Seus escritos constituem provavelmente a parte mais antiga, - os Gathas, - do Avesta, de que a tradução posterior com
comentários é conhecida por Zendavesta.
Além do tradicional dualismo em luta, o zoroastrismo encoraja o homem a uma atitude de luta contra as forças do mal.
Mantendo-se puro, terá a merecida recompensa da Luz Eterna. São potências da Luz Ahurá-Mazdá e Mithra. Lutam
contra Ahriman, príncipe das trevas.
Esta foi a filosofia e religião dominante da Pérsia, quando esteve no seu esplendor sob os reis Aquemênidas 550-330
a.C., até ao tempo da helenização. Foi também o tempo em que os judeus, após o término do cativeiro da Babilônia (585
a 538 a.C.), puderam circular por todo aquele mundo oriental da Pérsia como comerciantes.

Dali a hipótese de que as doutrinas judaicas da luta entre o bem e o mal, como a dos anjos bons e maus (ou demônios),
as hierarquias entre eles, como anjos e arcanjos, sejam influências da religião e filosofia dos persas.
Tais influências diretas atuariam depois também sobre o cristianismo, no decurso do Império Romano, em vista da
difusão do culto de Mitra; este teria sido levado para o Ocidente pelos soldados de Pompeu, que conquistaram o império
seleucida e a Judéia em 64 a.C.
Supõe-se que a festa do nascimento de Mitra, celebrada em 25 de dezembro em Roma, tenha dado origem ao natal
cristão. O dia 25 de dezembro devia representar o solstício, e estava, portanto, com defasagem no calendário;
efetivamente o solstício ocorre geralmente no dia 21, quando da mudança de estação.
Os judeus tradicionais, como os saduceus, repudiavam as influências do zoroastrismo persa, e que eram aceitas por
outras seitas.

"Pois os saduceus negam a ressurreição, bem como a existência de anjos e espíritos, ao passo que os fariseus admitem
uma e outra coisa" (Lucas, em Atos 23, 8).

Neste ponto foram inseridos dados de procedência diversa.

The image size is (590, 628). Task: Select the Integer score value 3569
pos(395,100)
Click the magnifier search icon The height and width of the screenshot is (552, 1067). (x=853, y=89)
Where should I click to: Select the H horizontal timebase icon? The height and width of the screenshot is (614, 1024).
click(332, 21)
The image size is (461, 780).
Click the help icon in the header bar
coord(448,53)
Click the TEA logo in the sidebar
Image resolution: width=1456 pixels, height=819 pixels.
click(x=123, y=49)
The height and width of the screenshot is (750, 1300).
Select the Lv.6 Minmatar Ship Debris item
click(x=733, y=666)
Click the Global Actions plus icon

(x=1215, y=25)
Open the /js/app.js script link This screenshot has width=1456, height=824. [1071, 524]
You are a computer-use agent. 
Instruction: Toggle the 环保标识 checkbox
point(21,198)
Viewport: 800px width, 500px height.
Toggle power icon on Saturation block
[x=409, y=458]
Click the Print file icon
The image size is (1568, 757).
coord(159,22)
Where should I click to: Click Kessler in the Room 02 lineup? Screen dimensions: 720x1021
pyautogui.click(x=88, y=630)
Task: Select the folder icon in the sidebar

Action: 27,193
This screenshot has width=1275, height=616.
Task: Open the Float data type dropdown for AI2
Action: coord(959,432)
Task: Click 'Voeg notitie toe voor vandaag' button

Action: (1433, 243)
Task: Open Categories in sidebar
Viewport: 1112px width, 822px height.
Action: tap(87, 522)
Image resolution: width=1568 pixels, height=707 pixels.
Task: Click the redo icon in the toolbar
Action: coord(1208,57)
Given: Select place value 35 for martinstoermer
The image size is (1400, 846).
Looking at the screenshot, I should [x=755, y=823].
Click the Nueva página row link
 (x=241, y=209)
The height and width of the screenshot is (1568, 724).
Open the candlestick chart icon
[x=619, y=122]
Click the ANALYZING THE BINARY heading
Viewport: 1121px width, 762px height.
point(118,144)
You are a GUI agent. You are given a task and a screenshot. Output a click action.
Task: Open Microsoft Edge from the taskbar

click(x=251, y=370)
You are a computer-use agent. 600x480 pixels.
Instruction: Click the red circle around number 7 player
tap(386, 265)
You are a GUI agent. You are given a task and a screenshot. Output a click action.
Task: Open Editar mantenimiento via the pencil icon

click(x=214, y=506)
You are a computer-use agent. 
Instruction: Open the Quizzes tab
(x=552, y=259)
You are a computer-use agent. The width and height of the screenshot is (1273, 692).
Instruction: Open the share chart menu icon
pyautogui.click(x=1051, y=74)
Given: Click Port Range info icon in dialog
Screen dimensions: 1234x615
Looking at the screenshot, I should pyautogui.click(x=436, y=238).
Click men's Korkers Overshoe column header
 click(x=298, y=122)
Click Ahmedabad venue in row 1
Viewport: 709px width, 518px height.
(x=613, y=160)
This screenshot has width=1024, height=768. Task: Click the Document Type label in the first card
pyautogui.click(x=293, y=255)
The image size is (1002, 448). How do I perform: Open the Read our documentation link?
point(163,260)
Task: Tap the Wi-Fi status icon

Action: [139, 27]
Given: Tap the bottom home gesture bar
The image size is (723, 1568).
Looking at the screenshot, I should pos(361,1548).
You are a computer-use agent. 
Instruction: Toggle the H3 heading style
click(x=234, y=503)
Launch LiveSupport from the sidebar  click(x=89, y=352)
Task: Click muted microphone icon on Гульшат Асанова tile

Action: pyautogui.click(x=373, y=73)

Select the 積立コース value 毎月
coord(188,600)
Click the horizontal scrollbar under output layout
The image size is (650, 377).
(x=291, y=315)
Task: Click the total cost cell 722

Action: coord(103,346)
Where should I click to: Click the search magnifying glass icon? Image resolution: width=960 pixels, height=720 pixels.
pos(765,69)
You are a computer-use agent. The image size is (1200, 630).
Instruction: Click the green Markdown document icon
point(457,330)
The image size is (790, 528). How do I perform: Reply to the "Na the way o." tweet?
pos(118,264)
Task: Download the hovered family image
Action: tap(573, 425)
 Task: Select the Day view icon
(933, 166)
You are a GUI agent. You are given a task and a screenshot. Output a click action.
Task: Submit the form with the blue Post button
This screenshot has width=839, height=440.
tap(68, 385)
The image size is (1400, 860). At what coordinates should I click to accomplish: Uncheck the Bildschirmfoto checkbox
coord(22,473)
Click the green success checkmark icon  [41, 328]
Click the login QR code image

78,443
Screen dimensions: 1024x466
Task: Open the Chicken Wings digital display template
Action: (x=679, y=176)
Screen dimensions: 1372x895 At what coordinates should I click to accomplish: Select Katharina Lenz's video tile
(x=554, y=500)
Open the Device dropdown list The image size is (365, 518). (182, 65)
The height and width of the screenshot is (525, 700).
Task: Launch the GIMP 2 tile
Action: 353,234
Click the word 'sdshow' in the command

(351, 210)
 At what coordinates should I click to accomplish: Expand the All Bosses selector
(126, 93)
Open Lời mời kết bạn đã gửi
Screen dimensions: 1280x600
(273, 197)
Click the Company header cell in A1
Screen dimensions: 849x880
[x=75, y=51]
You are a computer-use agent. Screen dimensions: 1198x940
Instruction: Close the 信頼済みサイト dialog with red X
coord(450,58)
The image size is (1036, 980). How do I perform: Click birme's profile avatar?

Maniqueísmo. Outra forma de influência do dualismo de Zoroastro foi o maniqueísmo, de Manes (c.215-276 d.C.,
Pérsia), com forte incidência no Oriente e Ocidente, nos primeiros tempos cristãos. Inicialmente teve as simpatias de
Santo Agostinho (354-430).
Ensinava o zoroastrismo a existência de dois princípios eternos, o da Luz e o das Trevas, em luta entre si. As
emanações de ambos se mesclam no homem. Para separar estas mesclas vieram, - no dizer dos maniqueus, - os
profetas, Jesus e Manes. Todavia vieram em corpo de mera aparência, porque o corpo material verdadeiro é mau, como
toda a matéria.
A purificação dos indivíduos já em estado superior se faria pela gnosis (saber) e abstenção do matrimônio, da carne, do
vinho e trabalhos manuais. Dos inferiores, pelo cumprimento dos dez mandamentos.
Diretamente e indiretamente tais conceitos penetram o cristianismo da época, ou pelo menos o influenciam.
Houve também as influências diretas das religiões dualistas orientais sobre a filosofia grega. Foi bem o caso do orfismo,
como ele ocorreu em Pitágoras, logo depois em Sócrates e Platão.
Finalmente Aristóteles retomará o ponto de vista homérico, do homem sem a maldade de dois princípios, em que matéria
e forma são componentes normais e complementares.